TASK DETAILS
Lines in the entries below where the word "agent" shows up should each be copied.

EXTRACTED DATA
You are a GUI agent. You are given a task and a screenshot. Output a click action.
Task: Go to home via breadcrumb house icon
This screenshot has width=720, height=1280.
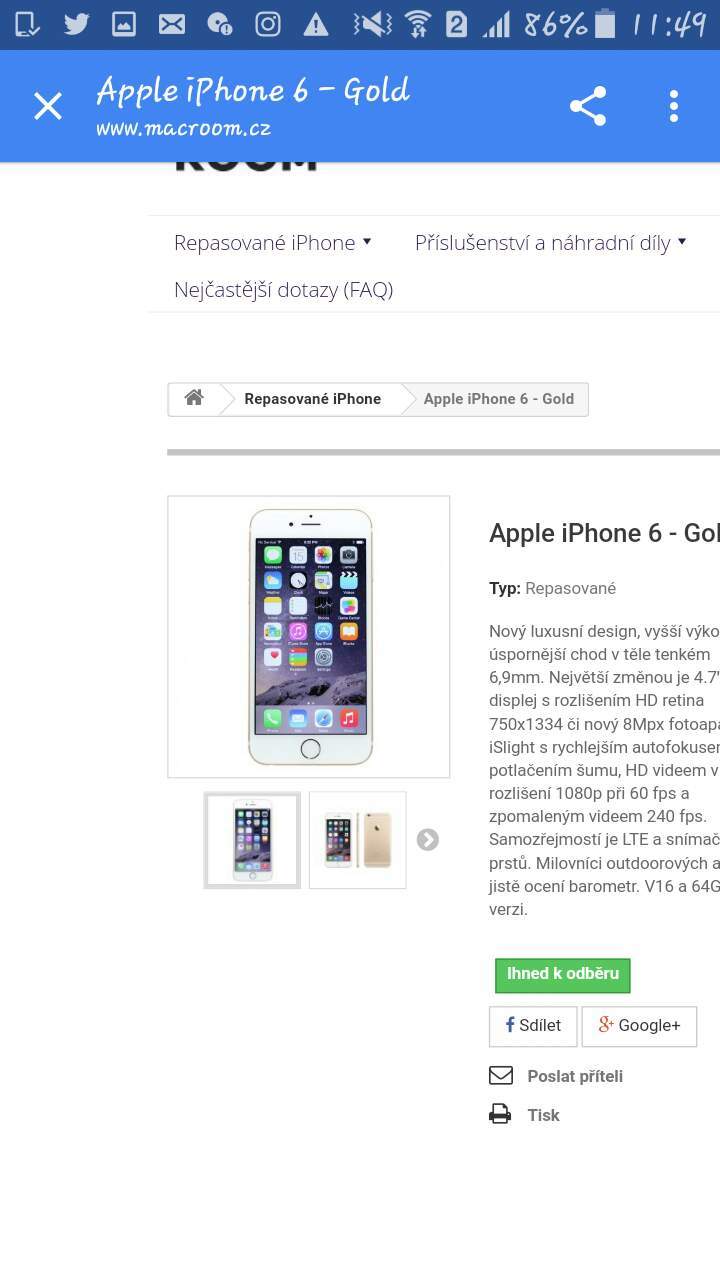pos(194,398)
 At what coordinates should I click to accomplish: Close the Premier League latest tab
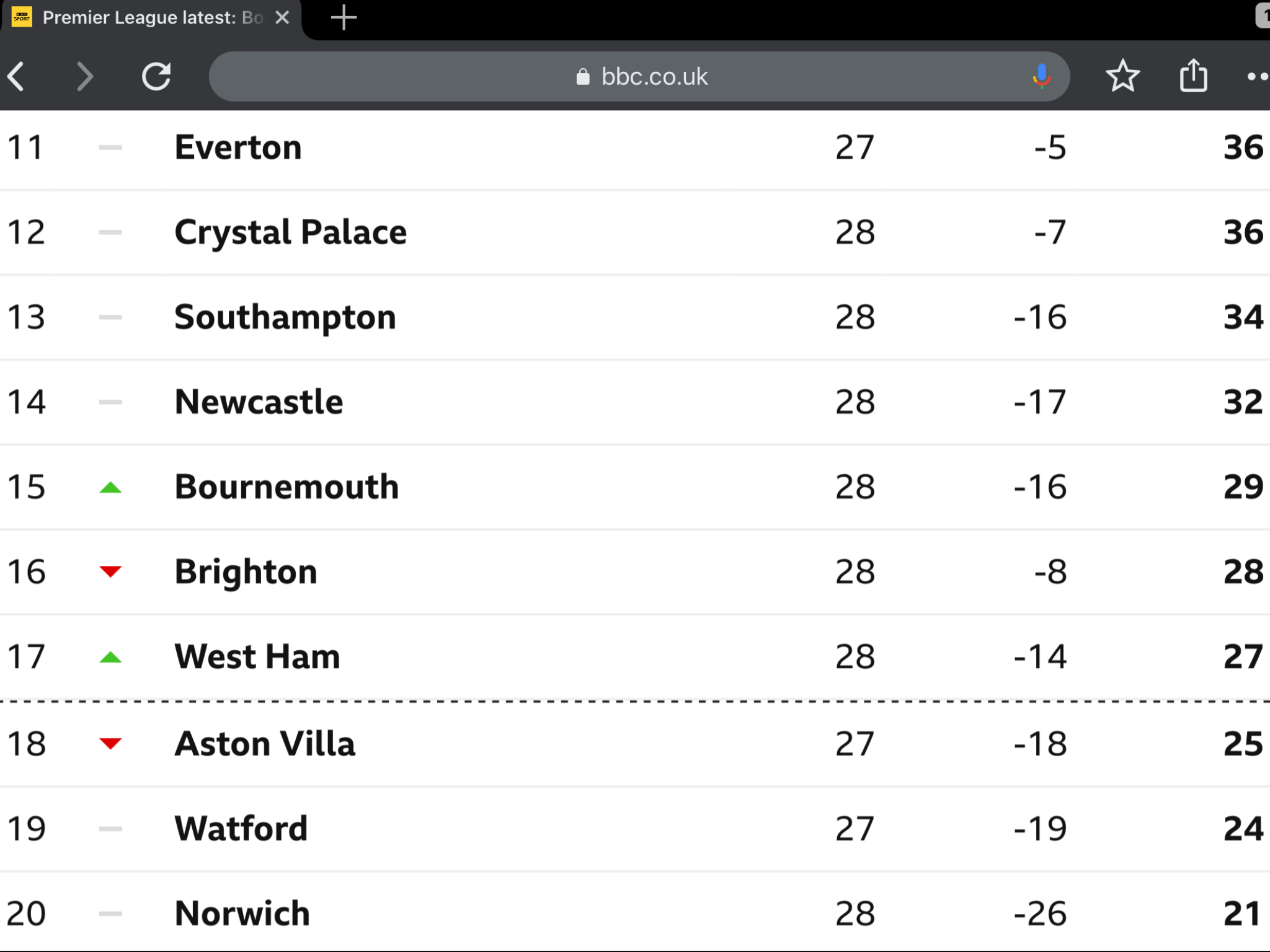pyautogui.click(x=282, y=17)
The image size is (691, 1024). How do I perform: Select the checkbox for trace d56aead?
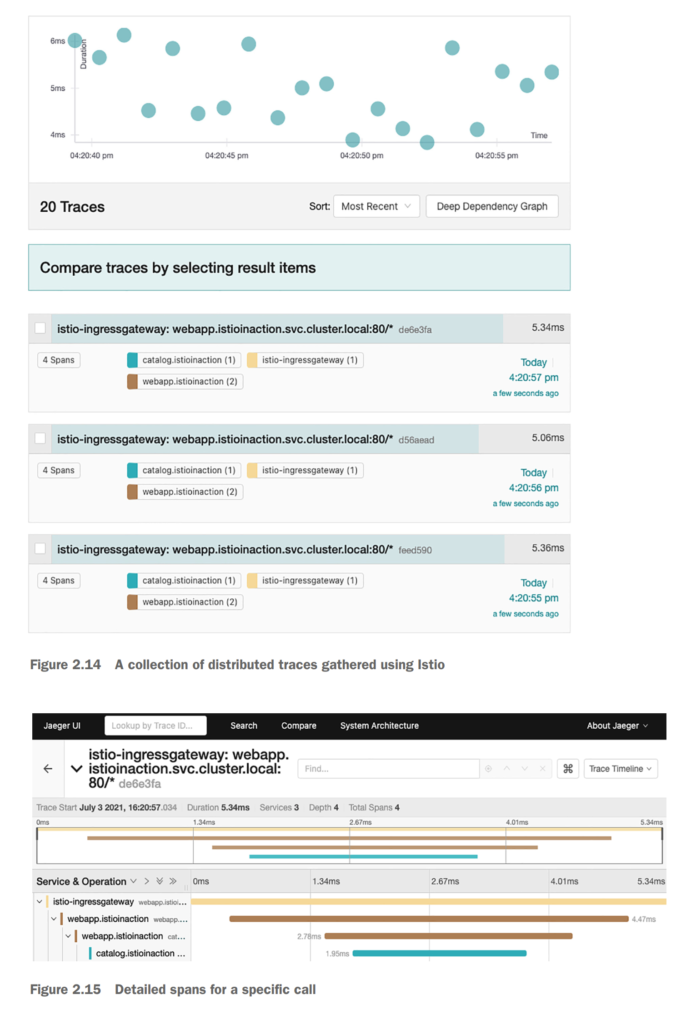(40, 438)
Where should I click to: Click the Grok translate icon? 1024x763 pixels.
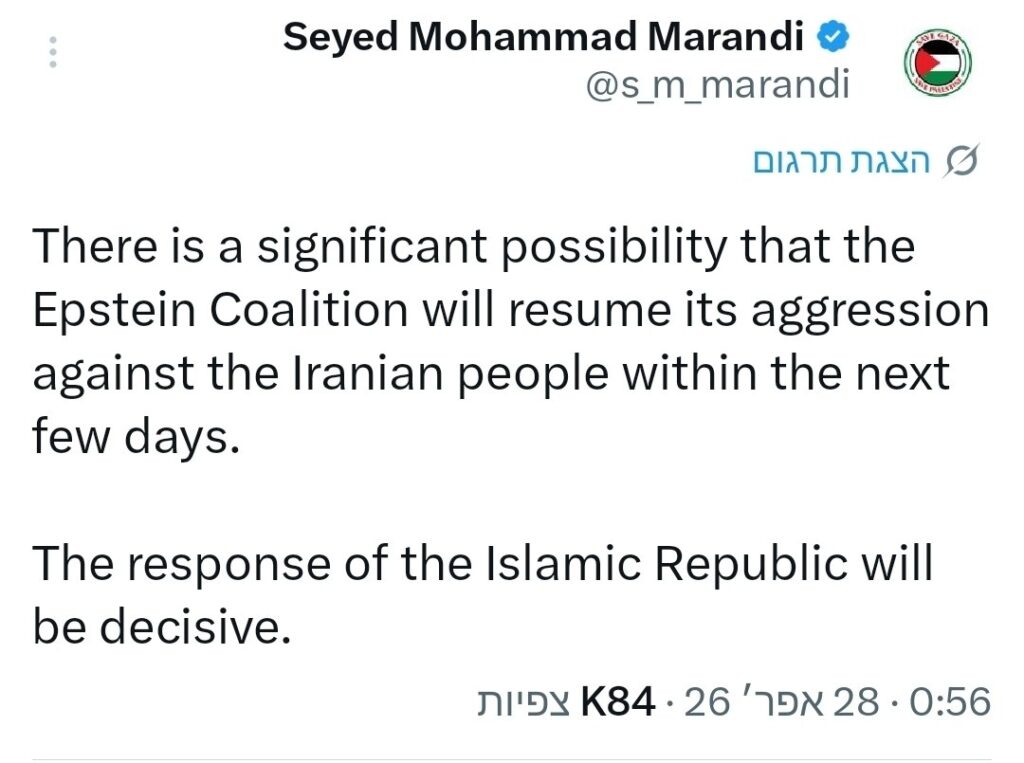pos(961,162)
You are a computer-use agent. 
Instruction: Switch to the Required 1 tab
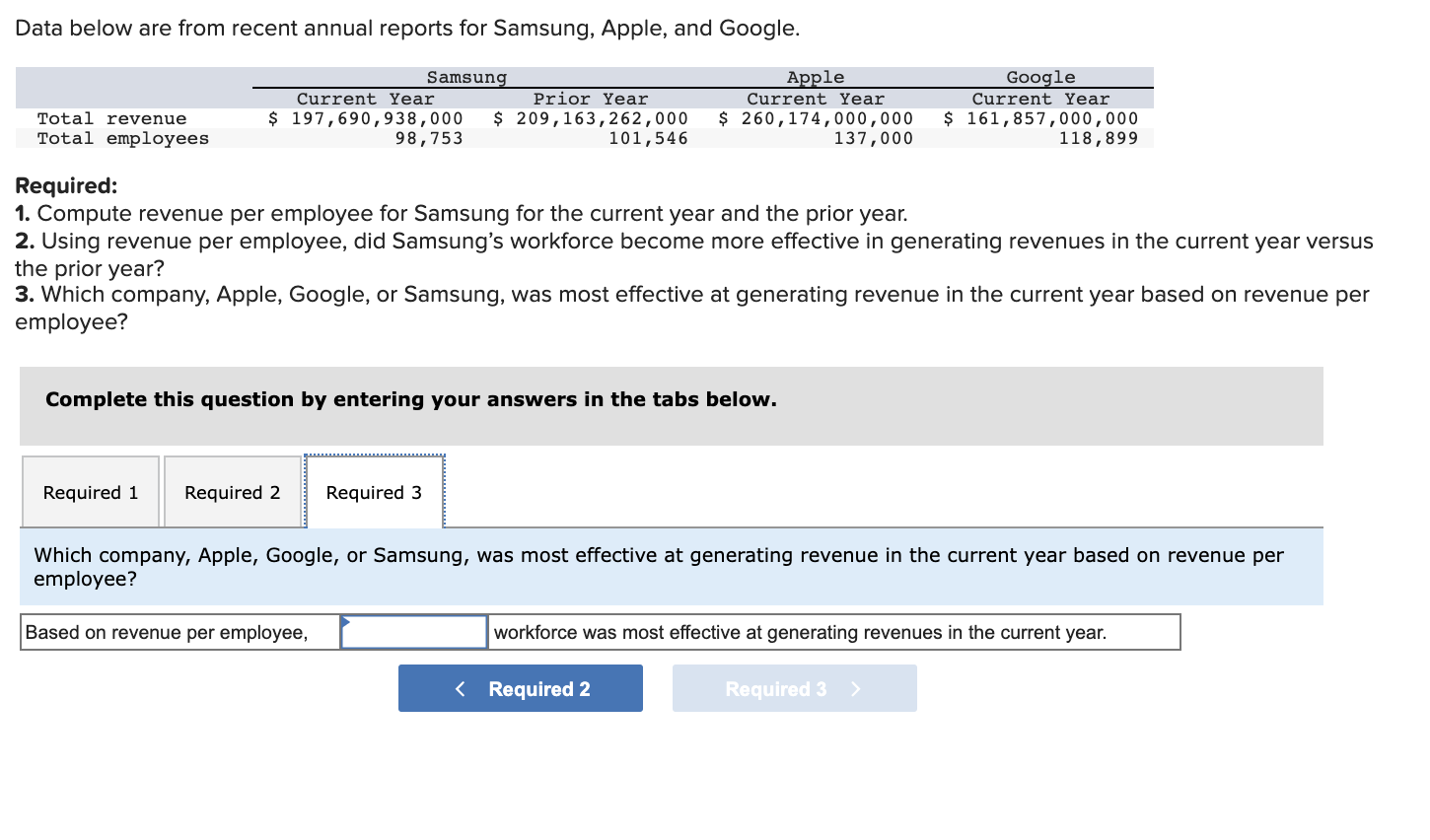(x=90, y=491)
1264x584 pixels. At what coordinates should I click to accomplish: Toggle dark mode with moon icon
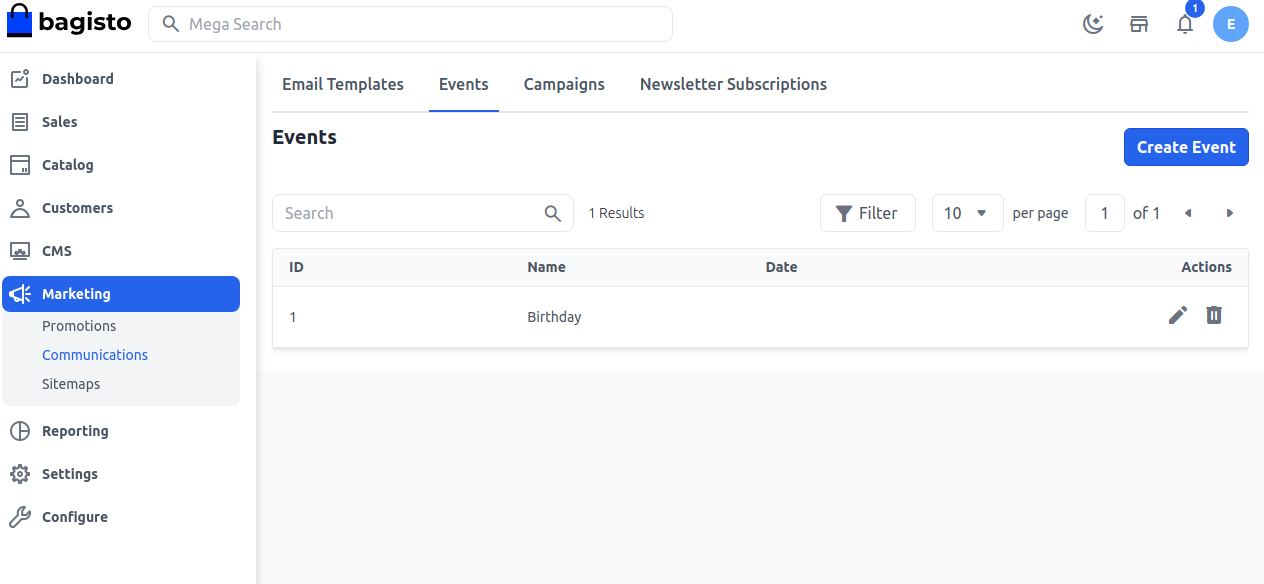click(x=1093, y=25)
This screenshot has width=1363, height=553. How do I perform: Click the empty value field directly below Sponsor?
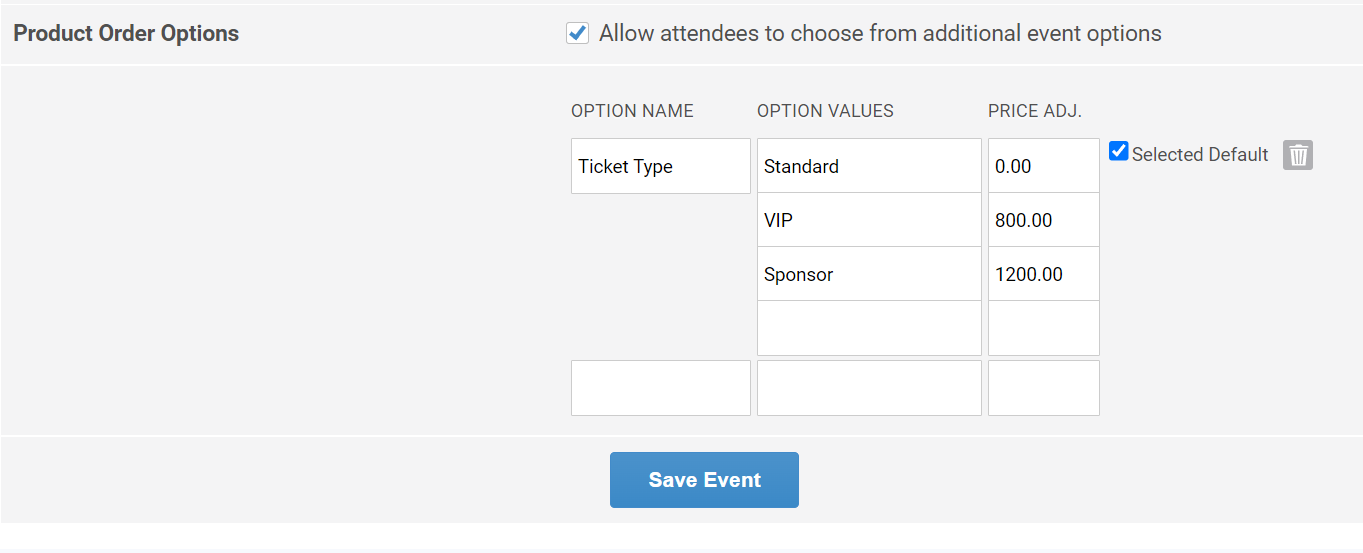(868, 328)
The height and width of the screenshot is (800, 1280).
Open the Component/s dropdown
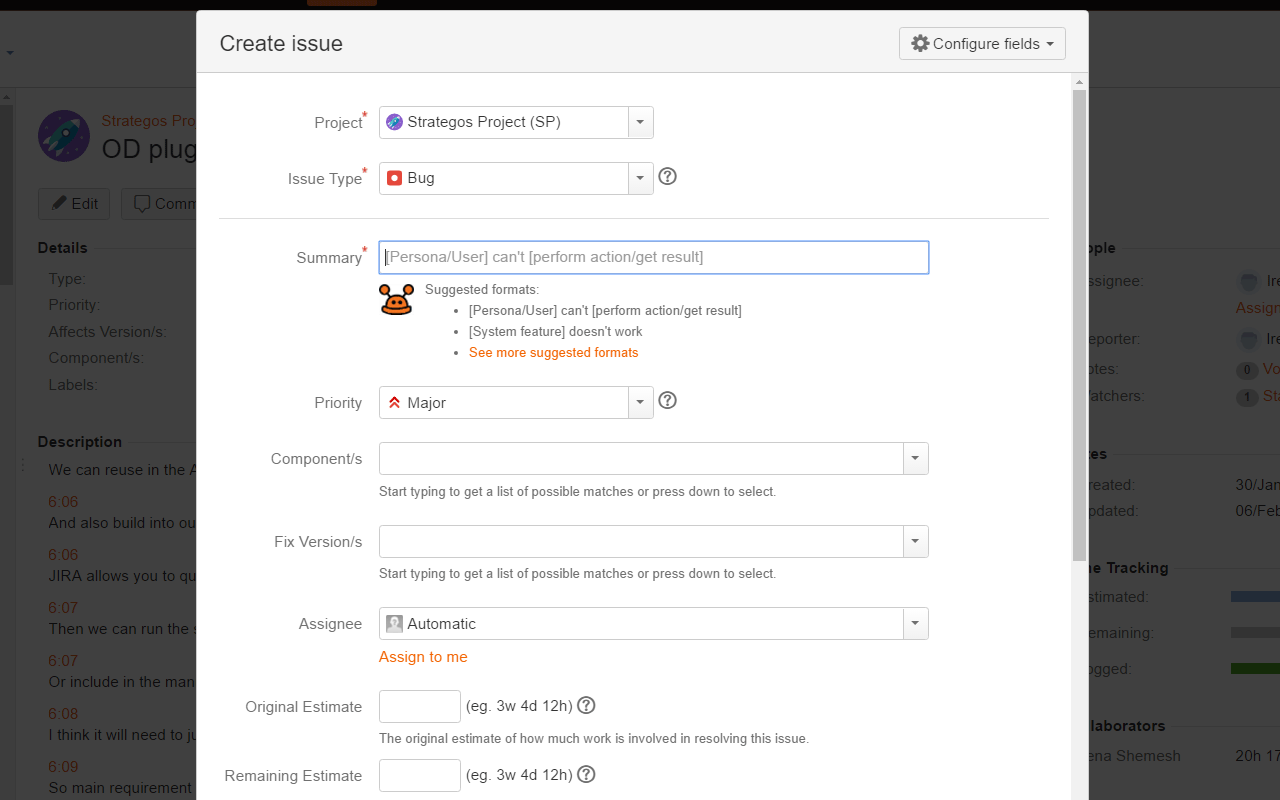click(914, 458)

SOLUTION BELOW
You are a GUI agent. You are given a task and a screenshot. Output a click action.
You are a computer-use agent. 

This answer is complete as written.